Today, Singapore is the sixth-most prolific country in the Asia-Pacific region for research output, and 16th globally, in the 82 high-quality natural-sciences journals tracked by Nature Index. Chemistry is the country’s strongest field, followed closely by the physical sciences.

“Our approach was always clear: to build up a research capability base to support our industries,” says Low Teck Seng, the NRF’s chief executive. “That narrative has not changed and continues to be very important. But over the years, our ambitions have pivoted to meet existential needs.”

These include the challenges of climate change, food security and an ageing population, and are reflected in RIE2025’s four target domains of health, sustainability, smart technology and manufacturing.

International collaborations are important to Singapore’s scientific success.

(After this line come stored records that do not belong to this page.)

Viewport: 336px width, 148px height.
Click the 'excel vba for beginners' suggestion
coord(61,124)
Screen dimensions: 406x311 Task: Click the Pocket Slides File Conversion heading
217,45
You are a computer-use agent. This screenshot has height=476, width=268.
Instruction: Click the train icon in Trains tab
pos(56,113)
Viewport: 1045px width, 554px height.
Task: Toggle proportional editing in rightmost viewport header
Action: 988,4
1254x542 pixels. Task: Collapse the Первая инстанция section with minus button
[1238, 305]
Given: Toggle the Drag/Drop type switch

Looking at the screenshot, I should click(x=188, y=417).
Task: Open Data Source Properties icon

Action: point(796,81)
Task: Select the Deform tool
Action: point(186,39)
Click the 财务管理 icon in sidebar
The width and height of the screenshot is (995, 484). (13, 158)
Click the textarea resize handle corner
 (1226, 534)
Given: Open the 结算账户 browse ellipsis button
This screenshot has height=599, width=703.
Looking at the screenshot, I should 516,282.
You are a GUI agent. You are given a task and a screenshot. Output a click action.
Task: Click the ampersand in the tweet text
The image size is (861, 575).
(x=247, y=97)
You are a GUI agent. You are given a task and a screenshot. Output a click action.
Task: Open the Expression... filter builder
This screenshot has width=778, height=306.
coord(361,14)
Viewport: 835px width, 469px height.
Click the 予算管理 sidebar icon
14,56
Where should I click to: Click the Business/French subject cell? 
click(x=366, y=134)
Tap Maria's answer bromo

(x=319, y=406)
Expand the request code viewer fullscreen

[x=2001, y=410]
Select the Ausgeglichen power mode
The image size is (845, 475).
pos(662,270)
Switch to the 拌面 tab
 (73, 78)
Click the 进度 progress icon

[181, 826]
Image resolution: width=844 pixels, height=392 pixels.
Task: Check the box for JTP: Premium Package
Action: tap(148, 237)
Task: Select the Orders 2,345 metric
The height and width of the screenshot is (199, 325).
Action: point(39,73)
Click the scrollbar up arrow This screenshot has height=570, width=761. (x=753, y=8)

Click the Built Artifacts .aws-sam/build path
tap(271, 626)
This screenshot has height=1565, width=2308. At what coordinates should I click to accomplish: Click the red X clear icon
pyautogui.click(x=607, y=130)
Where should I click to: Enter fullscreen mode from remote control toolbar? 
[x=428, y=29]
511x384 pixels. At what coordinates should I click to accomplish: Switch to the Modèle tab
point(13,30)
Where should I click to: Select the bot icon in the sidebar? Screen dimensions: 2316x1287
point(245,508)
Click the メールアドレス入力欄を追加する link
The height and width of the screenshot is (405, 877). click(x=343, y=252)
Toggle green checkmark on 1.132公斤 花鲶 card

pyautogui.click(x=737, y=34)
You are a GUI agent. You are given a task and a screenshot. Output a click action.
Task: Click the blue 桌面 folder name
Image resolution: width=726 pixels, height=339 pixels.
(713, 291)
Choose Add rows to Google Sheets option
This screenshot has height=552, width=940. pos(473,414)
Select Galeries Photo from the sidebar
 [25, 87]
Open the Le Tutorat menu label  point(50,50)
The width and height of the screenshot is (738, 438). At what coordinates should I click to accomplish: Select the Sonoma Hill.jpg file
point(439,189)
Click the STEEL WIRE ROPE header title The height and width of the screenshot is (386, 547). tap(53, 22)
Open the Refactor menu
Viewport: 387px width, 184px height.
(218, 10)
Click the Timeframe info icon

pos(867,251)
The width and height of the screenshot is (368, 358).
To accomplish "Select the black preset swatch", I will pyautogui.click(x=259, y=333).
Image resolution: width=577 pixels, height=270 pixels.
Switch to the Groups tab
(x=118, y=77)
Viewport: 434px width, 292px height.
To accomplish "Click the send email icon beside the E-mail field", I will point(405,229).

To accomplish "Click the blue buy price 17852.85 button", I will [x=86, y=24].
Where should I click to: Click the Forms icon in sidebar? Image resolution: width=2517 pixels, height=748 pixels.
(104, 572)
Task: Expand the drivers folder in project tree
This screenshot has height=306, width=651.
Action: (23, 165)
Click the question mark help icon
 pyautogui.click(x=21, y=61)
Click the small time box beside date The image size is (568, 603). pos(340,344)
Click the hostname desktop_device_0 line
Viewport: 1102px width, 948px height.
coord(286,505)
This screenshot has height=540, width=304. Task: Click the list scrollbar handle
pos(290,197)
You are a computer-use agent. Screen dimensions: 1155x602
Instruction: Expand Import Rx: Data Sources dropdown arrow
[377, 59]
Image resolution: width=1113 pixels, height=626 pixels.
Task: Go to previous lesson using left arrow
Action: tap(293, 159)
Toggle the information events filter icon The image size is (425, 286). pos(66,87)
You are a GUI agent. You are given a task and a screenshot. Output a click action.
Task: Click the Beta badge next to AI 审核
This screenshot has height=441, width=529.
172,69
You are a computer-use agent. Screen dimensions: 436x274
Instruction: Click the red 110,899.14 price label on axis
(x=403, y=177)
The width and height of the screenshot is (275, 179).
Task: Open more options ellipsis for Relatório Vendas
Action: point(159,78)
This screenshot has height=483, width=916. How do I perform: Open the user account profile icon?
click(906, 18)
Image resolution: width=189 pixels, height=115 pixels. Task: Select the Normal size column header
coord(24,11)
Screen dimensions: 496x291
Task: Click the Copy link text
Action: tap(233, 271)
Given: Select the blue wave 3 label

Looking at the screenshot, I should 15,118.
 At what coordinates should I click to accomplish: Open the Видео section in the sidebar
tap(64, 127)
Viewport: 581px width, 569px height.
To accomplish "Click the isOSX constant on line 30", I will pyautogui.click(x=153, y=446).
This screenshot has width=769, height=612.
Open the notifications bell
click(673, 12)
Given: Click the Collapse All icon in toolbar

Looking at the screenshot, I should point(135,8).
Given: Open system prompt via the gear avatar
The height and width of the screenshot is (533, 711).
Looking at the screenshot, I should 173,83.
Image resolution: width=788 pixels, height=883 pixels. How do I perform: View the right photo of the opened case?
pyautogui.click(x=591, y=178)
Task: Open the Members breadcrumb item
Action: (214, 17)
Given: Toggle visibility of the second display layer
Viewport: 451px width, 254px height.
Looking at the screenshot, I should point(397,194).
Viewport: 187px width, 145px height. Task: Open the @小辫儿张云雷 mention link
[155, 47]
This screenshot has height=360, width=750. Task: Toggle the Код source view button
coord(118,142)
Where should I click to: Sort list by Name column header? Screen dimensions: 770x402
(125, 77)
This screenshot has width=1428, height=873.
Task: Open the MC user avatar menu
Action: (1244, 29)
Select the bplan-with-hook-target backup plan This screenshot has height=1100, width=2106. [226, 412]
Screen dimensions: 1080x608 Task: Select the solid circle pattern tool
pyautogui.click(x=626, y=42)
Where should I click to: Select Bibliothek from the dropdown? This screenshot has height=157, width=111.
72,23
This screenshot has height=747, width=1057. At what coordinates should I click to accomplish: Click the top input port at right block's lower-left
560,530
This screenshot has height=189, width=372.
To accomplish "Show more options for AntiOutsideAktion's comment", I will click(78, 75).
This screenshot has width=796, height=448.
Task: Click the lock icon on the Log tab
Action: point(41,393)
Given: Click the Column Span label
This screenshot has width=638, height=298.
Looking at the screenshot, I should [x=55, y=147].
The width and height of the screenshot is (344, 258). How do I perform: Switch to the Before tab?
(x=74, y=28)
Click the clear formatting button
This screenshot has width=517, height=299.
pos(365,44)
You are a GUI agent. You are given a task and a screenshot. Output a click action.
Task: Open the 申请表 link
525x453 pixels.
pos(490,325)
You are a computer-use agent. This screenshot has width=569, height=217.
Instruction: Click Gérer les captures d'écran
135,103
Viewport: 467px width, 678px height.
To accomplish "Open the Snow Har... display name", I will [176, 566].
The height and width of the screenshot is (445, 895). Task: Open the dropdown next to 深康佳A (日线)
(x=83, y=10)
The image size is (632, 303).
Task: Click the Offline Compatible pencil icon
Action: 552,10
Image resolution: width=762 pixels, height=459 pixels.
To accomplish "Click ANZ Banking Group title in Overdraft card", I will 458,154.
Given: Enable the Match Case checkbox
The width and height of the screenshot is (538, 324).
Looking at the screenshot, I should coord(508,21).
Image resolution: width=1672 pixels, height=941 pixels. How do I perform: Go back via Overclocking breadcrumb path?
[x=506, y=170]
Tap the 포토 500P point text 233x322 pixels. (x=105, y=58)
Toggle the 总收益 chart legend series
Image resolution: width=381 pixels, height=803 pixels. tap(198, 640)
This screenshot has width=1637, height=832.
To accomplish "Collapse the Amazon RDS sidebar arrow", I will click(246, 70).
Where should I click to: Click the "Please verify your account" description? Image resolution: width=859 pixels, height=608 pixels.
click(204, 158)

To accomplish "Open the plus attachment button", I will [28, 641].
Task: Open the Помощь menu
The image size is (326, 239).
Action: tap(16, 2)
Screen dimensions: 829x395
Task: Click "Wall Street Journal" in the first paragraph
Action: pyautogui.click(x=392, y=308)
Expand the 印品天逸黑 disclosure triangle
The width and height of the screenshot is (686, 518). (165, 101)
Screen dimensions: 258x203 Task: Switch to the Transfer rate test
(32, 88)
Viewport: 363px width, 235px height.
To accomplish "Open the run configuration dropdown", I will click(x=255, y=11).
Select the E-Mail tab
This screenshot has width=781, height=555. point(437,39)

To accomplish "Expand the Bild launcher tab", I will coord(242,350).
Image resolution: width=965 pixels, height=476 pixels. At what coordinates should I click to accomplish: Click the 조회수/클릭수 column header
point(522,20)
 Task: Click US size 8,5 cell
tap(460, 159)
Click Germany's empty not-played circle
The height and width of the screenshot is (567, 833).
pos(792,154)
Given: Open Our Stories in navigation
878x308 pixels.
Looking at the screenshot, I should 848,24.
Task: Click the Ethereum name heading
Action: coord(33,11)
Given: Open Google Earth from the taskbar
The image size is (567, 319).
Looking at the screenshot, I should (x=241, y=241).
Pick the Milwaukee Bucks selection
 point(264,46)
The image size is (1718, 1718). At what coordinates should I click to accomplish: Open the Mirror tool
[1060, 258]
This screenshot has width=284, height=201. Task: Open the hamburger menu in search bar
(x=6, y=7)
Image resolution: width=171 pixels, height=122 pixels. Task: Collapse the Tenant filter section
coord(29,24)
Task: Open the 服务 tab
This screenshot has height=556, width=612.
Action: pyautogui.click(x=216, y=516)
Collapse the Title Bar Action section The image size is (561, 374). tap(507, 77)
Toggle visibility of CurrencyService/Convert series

Its top collaborator is China; the China–Singapore partnership is the second strongest in the region, after Australia–China.

For Long, NTU’s tie-up with researchers from Guangzhou’s South China University of Technology via the Sino–Singapore International Joint Research Institute, a collaboration established in 2015 with more than S$100 million funding to date, has been instrumental. It means she can test her smart windows in cooler climes, and on a much larger and cheaper scale than is possible in Singapore. Commercialization opportunities are also much greater.

“For the science that we want to do and the coverage that we want to have, it’s only possible through partnerships,” Low says.